Borussia Dortmund hätte den FC Bayern schlagen können, verliert aber zum sechsten Mal in Serie - und muss sich die Frage gefallen lassen, ob Roses Taktik schon ausbalanciert genug ist.

Von Freddie Röckenhaus, Dortmund

Dass Borussia Dortmund gegen die Bayern verliert, ist in letzter Zeit Standard. Und so drehten sich die schwarz-gelben Analysen einmal mehr darum, sich wenigstens eine gewisse Besserung zu attestieren. Ob man nicht "mit etwas mehr Spielglück" auch selbst hätte gewinnen können, wie es Torwart Gregor Kobel glaubte, ob es sich an Manuel Akanjis Patzer gegen Corentin Tolisso festmachen ließ, der das spielentscheidende 1:3 zur Folge hatte - oder ob nicht allein Manuel Neuer den Bayern den Sieg gerettet hatte, weil er - mal wieder - mit einer Fußabwehr ein fast sicher geglaubtes Tor von Marco Reus verhinderte.

Der Konjunktiv ist immer der Freund des Verlierers. Aber wenn man als vermeintlicher Herausforderer sechsmal hintereinander gegen den Dauer-Meister aus München verloren hat, wie der BVB nun, dann türmen sich die Möglichkeitsformen allmählich zu Müllbergen auf. Vor allem Marco Reus, bei dem das erkennbar hohe Fitness-Level zu aggressivem Kapitäns-Gebaren zu führen scheint, wollte nicht akzeptieren, dass der BVB verdient verloren hätte: "Wir hatten nicht das Gefühl, das wir chancenlos waren. Ganz im Gegenteil." Und auch Dortmunds neuer Torwart Kobel wollte festhalten: "Das Spiel hätten wir auch gewinnen können. Die Bayern waren nur etwas kaltschnäuziger."

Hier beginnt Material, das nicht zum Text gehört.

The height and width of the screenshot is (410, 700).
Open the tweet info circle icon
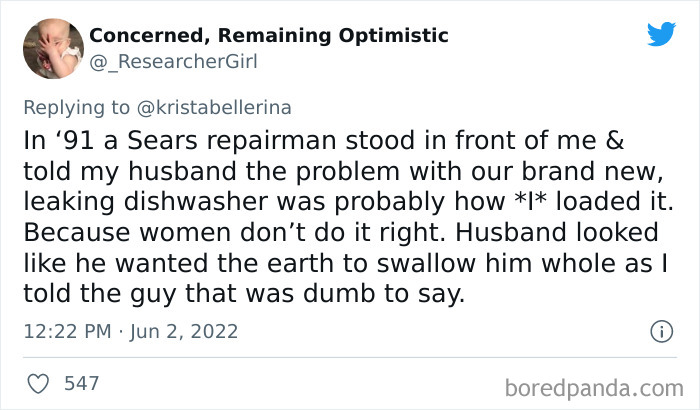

Tatsächlich war das so. Aber am Ende macht genau diese nervliche Robustheit und diese Präzision in den Schlüssel-Situationen nun mal den Unterschied aus. Natürlich hatten Reus, Erling Haaland, Donyell Malen oder der erst 16-jährige Youssoufa Moukoko ebenfalls große Chancen, aber sie brachten den Ball dann eben nicht an Manuel Neuer vorbei. Das mag auch Spielglück sein, aber es macht auch den Unterschied aus, der an diesem Abend wieder mal die Borussia verlieren ließ.

Trainer Rose sieht "viele richtig gute Dinge"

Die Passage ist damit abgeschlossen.